Elle se pencha pour souffler:

- Tu as peur, hein?... Dis-le que tu as peur. Tu te retournais tout le long du chemin... Tu regardais partout, dans tous les recoins... Tu crois peut-être que je ne t'ai pas vu? Tu avais peur que Christophe soit caché quelque part et qu'il te demande où on allait?... Tu en as peur, hein, de Christophe?

Robert avala sa salive.

- Non... C'est pas ça. Je ne pensais pas à lui.

- À Serge alors? Tu aurais peur de ce gamin?

Robert retrouva un peu de voix pour lancer:

- Non, sûrement pas! C'est un morveux.

- Alors, qu'est-ce que tu as? Allez, dis?

Robert regarda vers la place. Là-bas, de l'autre côté, l'église se détachait en noir sur le ciel où les nuages se déchiraient.

- J'ai rien, dit-il. Rien du tout.

Sa gorge recommençait à lui faire mal et les mots sortaient avec peine.

- Si tu n'avais pas peur, fit Gilberte, on serait déjà à la gendarmerie ou bien en route pour Malataverne.

- Non, j'ai pas peur, répéta-t-il. Seulement, les gendarmes, faut pas y compter. Je suis pas un salaud. Tu ne me feras pas moucharder des copains.

- Alors, tu sais ce qu'il reste à faire?

Ils se regardèrent un instant. Gilberte avait toujours son visage dur. Robert soupira, serra les poings et murmura:

- Allez, faut se dépêcher, à présent. Viens, faut se dépêcher.

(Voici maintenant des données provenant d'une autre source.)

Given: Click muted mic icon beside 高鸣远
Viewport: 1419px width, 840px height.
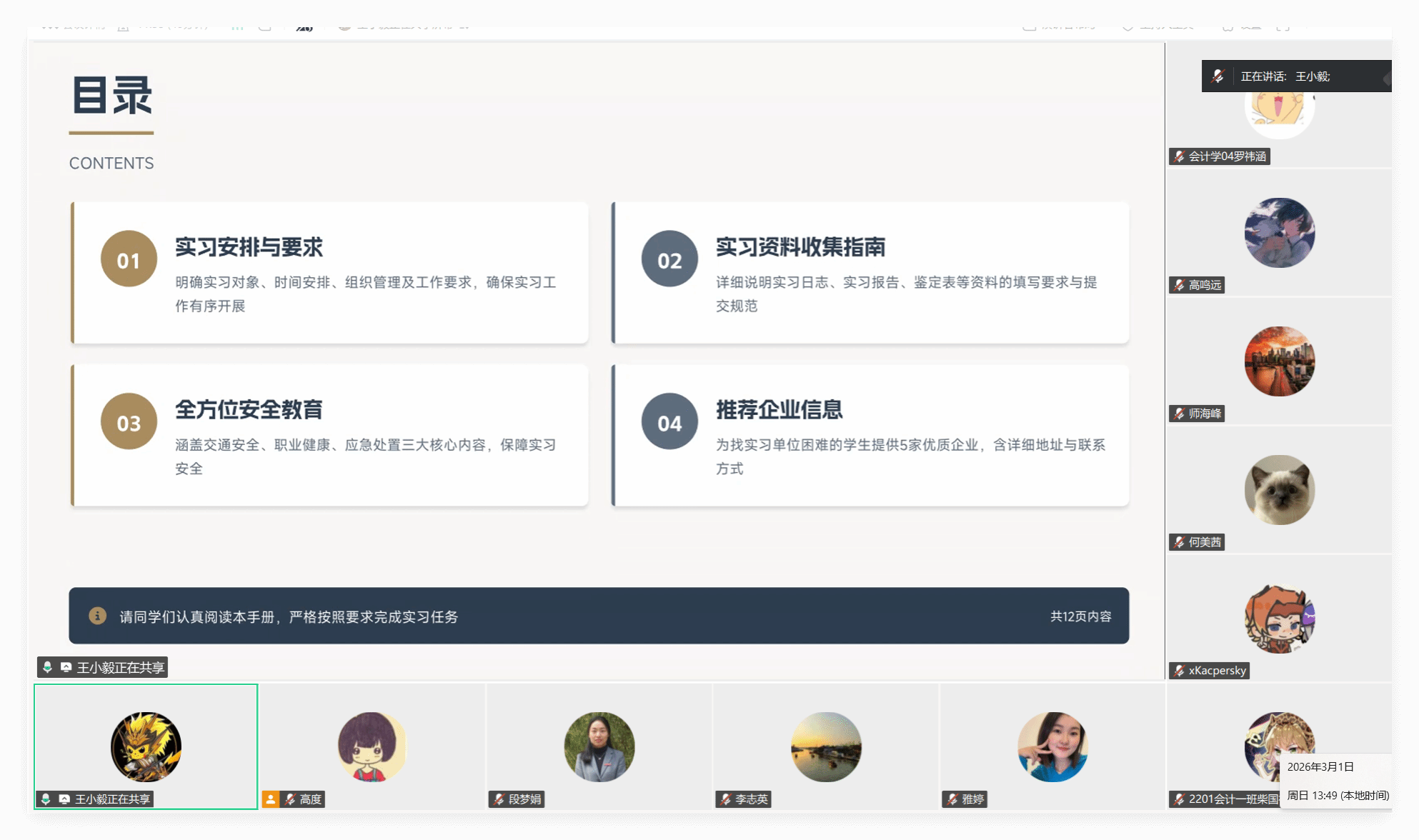Looking at the screenshot, I should pyautogui.click(x=1179, y=285).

Et ils se mirent à courir côte à côte en traversant la place.

19

Bientôt, les lampes des rues s'éteignirent. Ils n'avaient pas encore atteint le lavoir. Le vent courait toujours et, à présent, ils le recevaient de face. Dans la voûte des platanes au-dessus de leur tête, c'était un grand remuement de feuilles et de branches; un froissement continu avec des craquements secs. Sur la route, les feuilles venaient à leur rencontre; les unes volaient par groupes, d'autres sautaient, planaient, se posaient avec des soubresauts de bêtes avant de repartir en cabrioles; d'autres encore roulaient sur leurs pointes, tout droit, en suivant bien la route, comme de minuscules cerceaux.

Quand la lune se montrait, toutes les feuilles luisaient et semblaient avancer plus vite, poursuivies par leur ombre collée au goudron gris.

Robert les regardait. Il ne voyait qu'elles et les ombres des troncs d'arbres barrant la chaussée.

Au carrefour, sans se concerter, sans même se regarder, ils prirent la vieille route. Pendant quelques centaines de mètres elle file droit entre deux prés, et le bruit du vent s'éloigna. Il soufflait pourtant, courant sur les terres nues sans plus rien pour l'arrêter, et il venait leur gifler le côté gauche.

Puis le chemin se glissa entre deux lignes de buissons épais. Alors, le vent s'éleva, passa au-dessus de leur tête avec un bruit plus grêle, avec des sifflements d'oiseau. Les feuilles qui traversaient le chemin étaient toutes petites; ils avaient à peine le temps de les voir quitter une haie pour s'enfiler dans l'autre.

Depuis le départ, ils n'avaient pas cessé de courir.

Bientôt, le bruit du vent se fit plus grave. Il y avait toujours le friselis des buissons, mais, approchant sans cesse, une plainte continue avec des ahanements étouffés semblait venir du ciel.

La plainte était là, et une déchirure des nuages laissa filtrer un rayon de lune qui projeta sur le chemin l'ombre transparente et souple des peupliers.

À présent, la route avait rejoint l'Orgeole, et les cascades aussi allaient chanter.

Le vent semblait vraiment venir du ciel, dévaler les coteaux d'un côté et de l'autre, et rassembler toutes ses forces dans le fond du val. Il se produisait des remous; les buissons et les saules se cabraient, puis le vent repartait en suivant le cours du ruisseau.

Ils passèrent où Robert avait traversé la chaussée pour aller vider son arrosoir de têtards. Il regarda à droite, mais les buissons touffus cachaient l'eau.